Source extract:
++++++++

The report found that while many healthcare-associated infections, such as bloodstream infections, declined during the past decade, C. difficile infection rates and deaths climbed to historic highs.

C. difficile is linked to about 14,000 U.S. deaths every year, according to the report. Those most at risk are people who take antibiotics and also receive care in any medical setting. Almost half of infections occur in people younger than 65, but more than 90% of deaths occur in people 65 and older.

Previously released estimates based on billing data show the number of U.S. hospital stays related to C. difficile remains at historically high levels of about 337,000 annually, adding at least $1 billion in extra costs to the healthcare system. However, the report in the March edition of Vital Signs shows these hospital estimates may only represent one part of C. difficile's overall impact.

According to the report, 94% of C. difficile infections are related to medical care. About 25% of infections first show symptoms in hospital patients, while 75% first show in nursing home patients or in people recently cared for in doctor's offices and clinics.

Although the proportion of infection onset is lower in hospitals, these facilities remain at the core of prevention efforts since many patients with C. difficile infections are transferred to hospitals for care, raising risk of spread within the facility. The report found that half of C. difficile infections diagnosed at hospitals were present on admission, usually after the patient received care in other facilities. The other half were related to care given in the hospital where the infection was diagnosed.

++++++++

Supplied information:
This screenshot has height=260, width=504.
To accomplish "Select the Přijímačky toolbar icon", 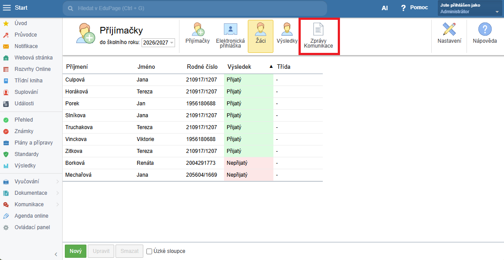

++++++++

About this exercise:
Answer these questions using the C. difficile text above.
(a) About how many U.S. deaths each year is C. difficile linked to?
(b) What percentage of C. difficile infections are related to medical care?
(c) What share of C. difficile infections diagnosed at hospitals were present on admission?

Response area:
(a) About 14,000.
(b) 94%.
(c) Half.